We'll be using the PUMS data.  The PUMS (Public-Use Microdata Sample) comes from the Census Bureau's American Community Survey (ACS).  Each record represents an individual person, rather than being aggregate tabulations as most Census tables are.  To protect the privacy of respondents, home locations are only known at very aggregate geographies (known as PUMAs).  You can find the data here: 

https://www.census.gov/programs-surveys/acs/data/pums.html

Let's start by downloading the data together. 

In [None]:
import pandas as pd
import seaborn as sns
import numpy as np
import statsmodels.formula.api as smf

# this allows plots to appear directly in the notebook
%matplotlib inline

In [None]:
# get the data
df = pd.read_csv('data/psam_p21.csv')
df.head()

In [None]:
# keep only the people who have worked within the last 12 months
'''
WKL 1
When last worked
b .N/A (less than 16 years old)
1 .Within the past 12 months
2 .1-5 years ago
3 .Over 5 years ago or never worked
'''

df = df[df['WKL']==1]
len(df)

### Look at the data

It is often a good idea to look at the data we want to model, and see how it relates to some variables we expect to be important.  We can do this using seaborn, which we learned about a few weeks ago.  

In [None]:
'''
WAGP 6
Wages or salary income past 12 months
bbbbbb .N/A (less than 15 years old)
000000 .None
000001..999999 .$1 to 999999 (Rounded and top-coded)
'''

sns.distplot(df['WAGP'])

In [None]:
# we may think that wages relate to hours worked, so let's look at that relationship
'''
WKHP 2
Usual hours worked per week past 12 months
bb .N/A (less than 16 years old/did not work during the past 12
.months)
01..98 .1 to 98 usual hours
99 .99 or more usual hours
'''

sns.jointplot(x="WKHP", y="WAGP", data=df, size=8)
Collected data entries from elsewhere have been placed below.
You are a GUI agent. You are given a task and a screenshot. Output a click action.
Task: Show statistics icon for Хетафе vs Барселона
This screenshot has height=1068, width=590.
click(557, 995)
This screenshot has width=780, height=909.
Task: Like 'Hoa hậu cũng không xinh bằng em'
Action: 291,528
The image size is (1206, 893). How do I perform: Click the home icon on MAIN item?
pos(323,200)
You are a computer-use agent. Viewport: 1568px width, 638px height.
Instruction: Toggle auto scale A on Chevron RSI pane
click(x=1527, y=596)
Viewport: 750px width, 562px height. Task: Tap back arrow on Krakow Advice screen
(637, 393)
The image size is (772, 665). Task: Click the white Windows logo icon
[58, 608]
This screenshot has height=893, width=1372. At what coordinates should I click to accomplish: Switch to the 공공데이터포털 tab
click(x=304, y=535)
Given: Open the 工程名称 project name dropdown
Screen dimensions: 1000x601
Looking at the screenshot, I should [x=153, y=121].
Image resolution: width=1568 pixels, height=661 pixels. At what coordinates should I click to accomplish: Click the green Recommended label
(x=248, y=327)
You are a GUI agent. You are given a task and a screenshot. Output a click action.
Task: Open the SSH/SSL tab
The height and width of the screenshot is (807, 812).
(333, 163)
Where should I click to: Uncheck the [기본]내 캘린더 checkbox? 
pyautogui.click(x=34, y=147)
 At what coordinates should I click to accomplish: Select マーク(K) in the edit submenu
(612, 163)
Notice how the data are lumpy.  It looks like people round when they report their values. 

In [None]:
# we can also look at a regression plot, like we did before
sns.regplot(x="WKHP", y="WAGP", data=df)

### Estimating a model

OK, that's fine, we can do plots, but we want some actual numbers.  For this, we want to estimate what the model coefficients are. 

In [None]:
# This is a basic model estimation in statsmodels
# the dependent variable is on the left side of the ~
mod = smf.ols(formula='WAGP ~ WKHP', data=df)
res = mod.fit()
print(res.summary())

Notice a few things: 

1. Goodness of fit measures
2. Model coefficients and t-statistics
3. The model and results objects

In [None]:
# That's fine, but we may try some more things.  Perhaps age matters. 
# More experience -> higher wages? 

mod = smf.ols(formula='WAGP ~ WKHP + AGEP', data=df)
res = mod.fit()
print(res.summary())

### Categorical variables

We may also want to include categorical variables.  We can include them by calculating a 'dummy' variable, which is 1 if the value is in a category, and zero otherwise.  

In [None]:
'''
SCHL 2
Educational attainment
bb .N/A (less than 3 years old)
01 .No schooling completed
02 .Nursery school, preschool 03 .Kindergarten
04 .Grade 1
05 .Grade 2
06 .Grade 3
07 .Grade 4
08 .Grade 5
09 .Grade 6
10 .Grade 7
11 .Grade 8
12 .Grade 9
13 .Grade 10
14 .Grade 11 15 .12th grade - no diploma
16 .Regular high school diploma
17 .GED or alternative credential
18 .Some college, but less than 1 year
19 .1 or more years of college credit, no degree
20 .Associate's degree
21 .Bachelor's degree
22 .Master's degree
23 .Professional degree beyond a bachelor's degree
24 .Doctorate degree
'''

# Is someone a college grad
df['college_grad'] = df['SCHL'].apply(lambda x : x>=20)

In [None]:
# note that I can wrap long strings with a \ character
mod = smf.ols(formula="WAGP \
                       ~ WKHP \
                       + AGEP \
                       + college_grad", 
              data=df)
res = mod.fit()
print(res.summary())

Looks like a college degree is worth $23,000 per year...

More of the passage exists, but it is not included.